━━ Supplied records ━━
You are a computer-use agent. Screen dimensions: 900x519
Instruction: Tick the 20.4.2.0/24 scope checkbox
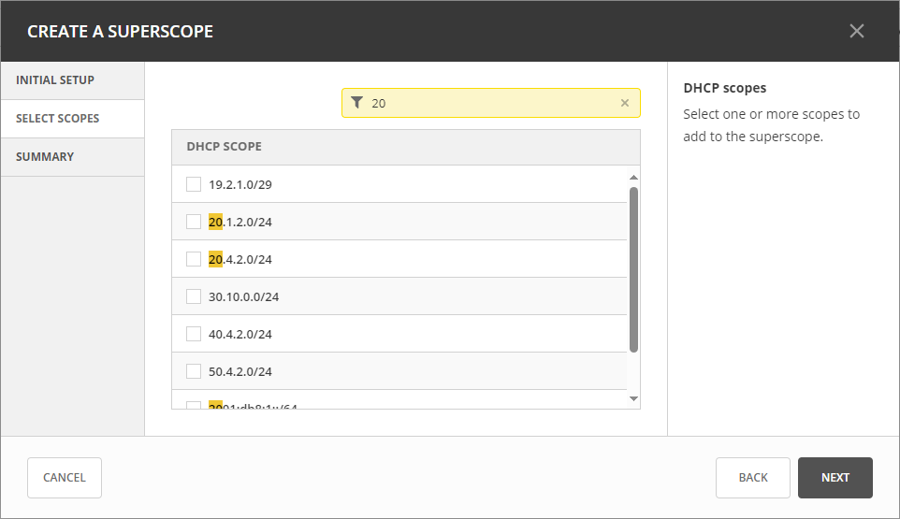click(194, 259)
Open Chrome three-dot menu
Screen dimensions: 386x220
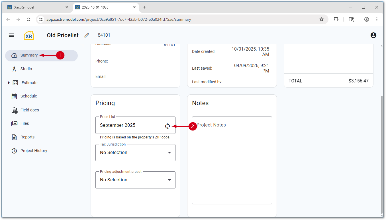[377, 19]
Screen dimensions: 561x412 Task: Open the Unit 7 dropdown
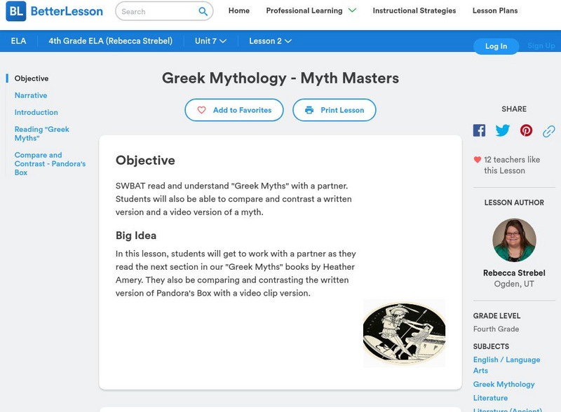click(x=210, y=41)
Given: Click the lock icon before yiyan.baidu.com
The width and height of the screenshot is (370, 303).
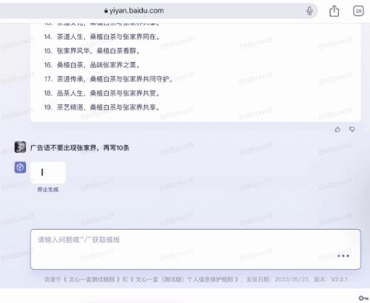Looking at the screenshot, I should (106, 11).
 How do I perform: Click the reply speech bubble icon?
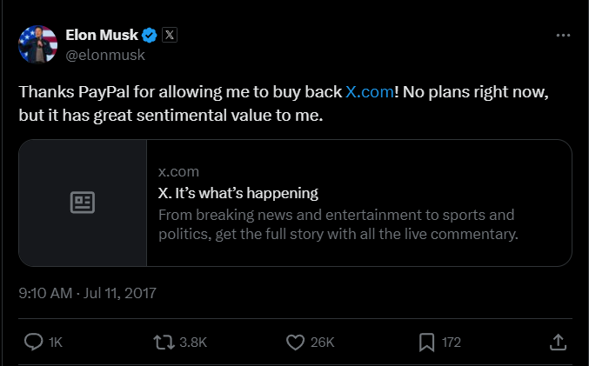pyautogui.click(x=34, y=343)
━━━
━━ Supplied records ━━
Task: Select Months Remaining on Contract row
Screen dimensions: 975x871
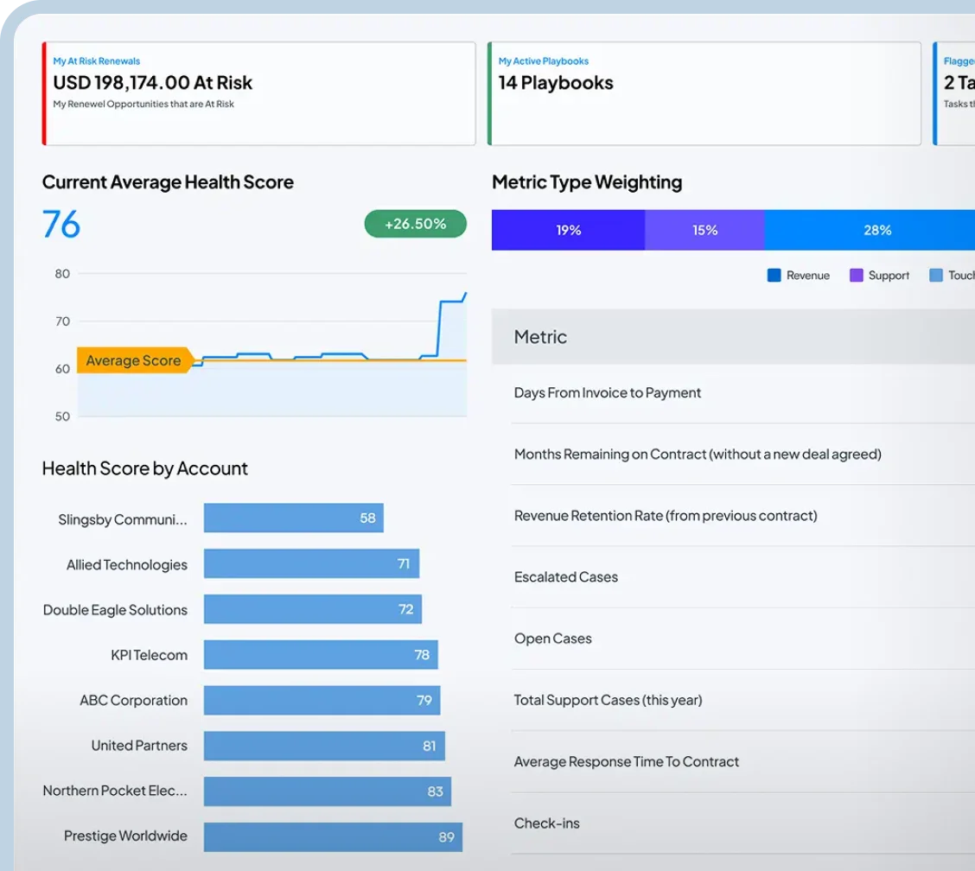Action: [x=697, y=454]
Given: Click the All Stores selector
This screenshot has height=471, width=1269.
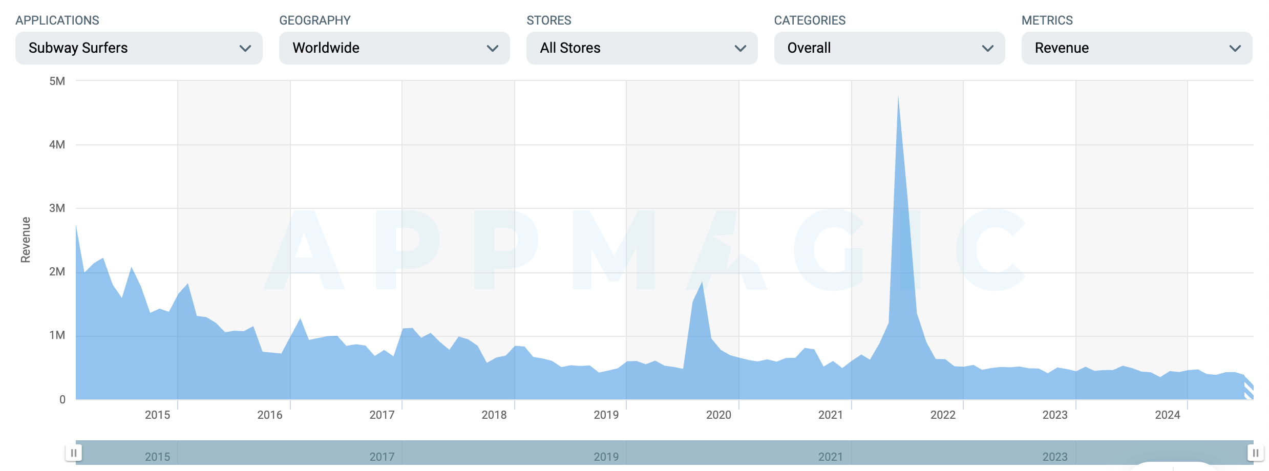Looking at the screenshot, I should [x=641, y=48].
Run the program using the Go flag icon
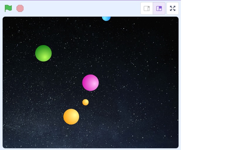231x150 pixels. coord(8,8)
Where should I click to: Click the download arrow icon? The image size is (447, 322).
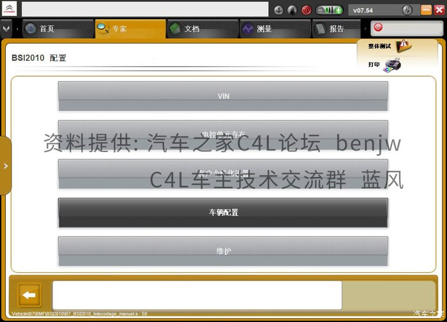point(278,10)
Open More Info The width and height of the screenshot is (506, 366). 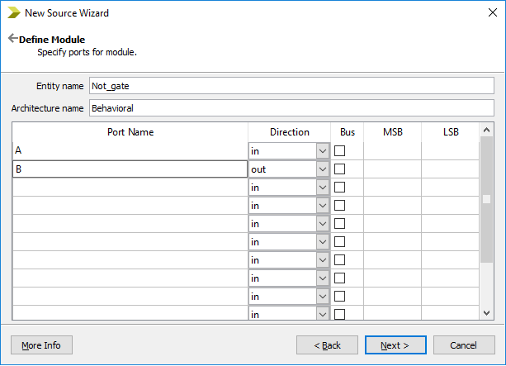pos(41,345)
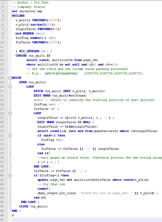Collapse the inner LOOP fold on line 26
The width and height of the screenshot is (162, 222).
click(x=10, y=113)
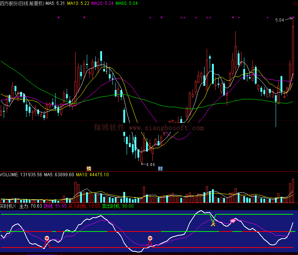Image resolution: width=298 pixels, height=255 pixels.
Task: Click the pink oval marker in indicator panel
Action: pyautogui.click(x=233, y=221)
━━━
━━ Supplied records ━━
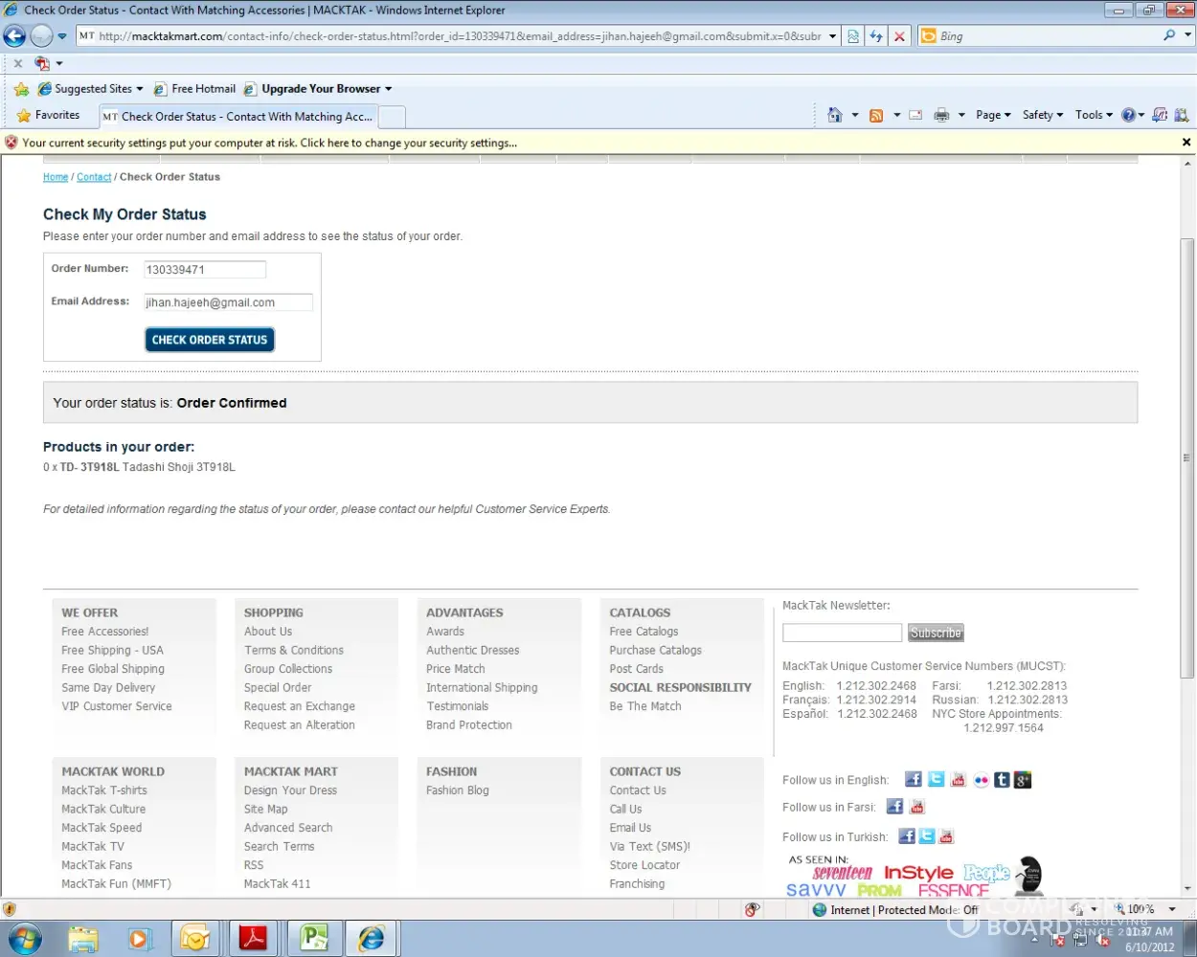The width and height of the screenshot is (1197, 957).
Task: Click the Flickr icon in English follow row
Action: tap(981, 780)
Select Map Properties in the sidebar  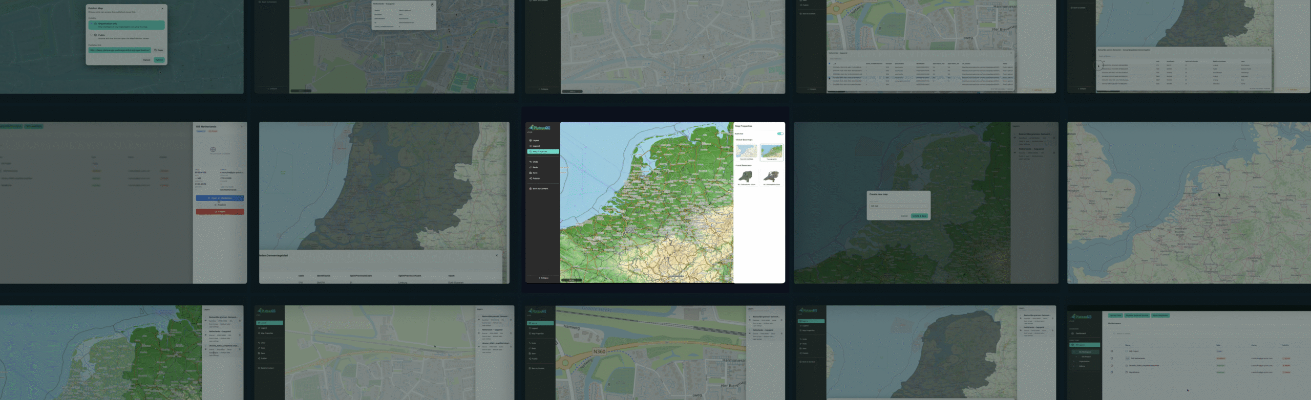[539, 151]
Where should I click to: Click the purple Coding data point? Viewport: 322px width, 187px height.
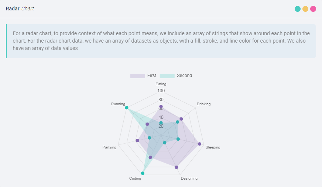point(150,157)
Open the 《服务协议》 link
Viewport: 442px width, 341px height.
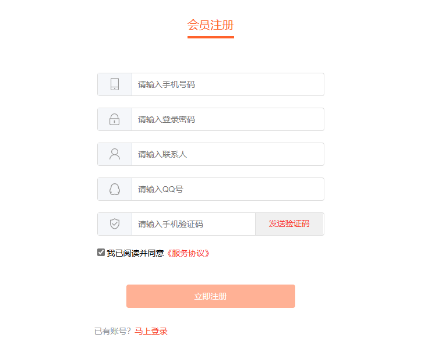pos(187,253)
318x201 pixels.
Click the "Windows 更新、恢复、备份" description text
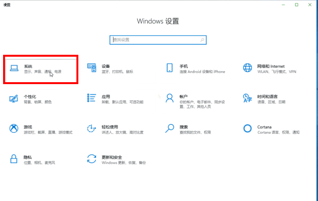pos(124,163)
━━━
• [Exercise details]
Copy every line of the data that holds the string "Given".

• [Response]
Given: Click the lock icon before yiyan.baidu.com
Given: Click the All Stores selector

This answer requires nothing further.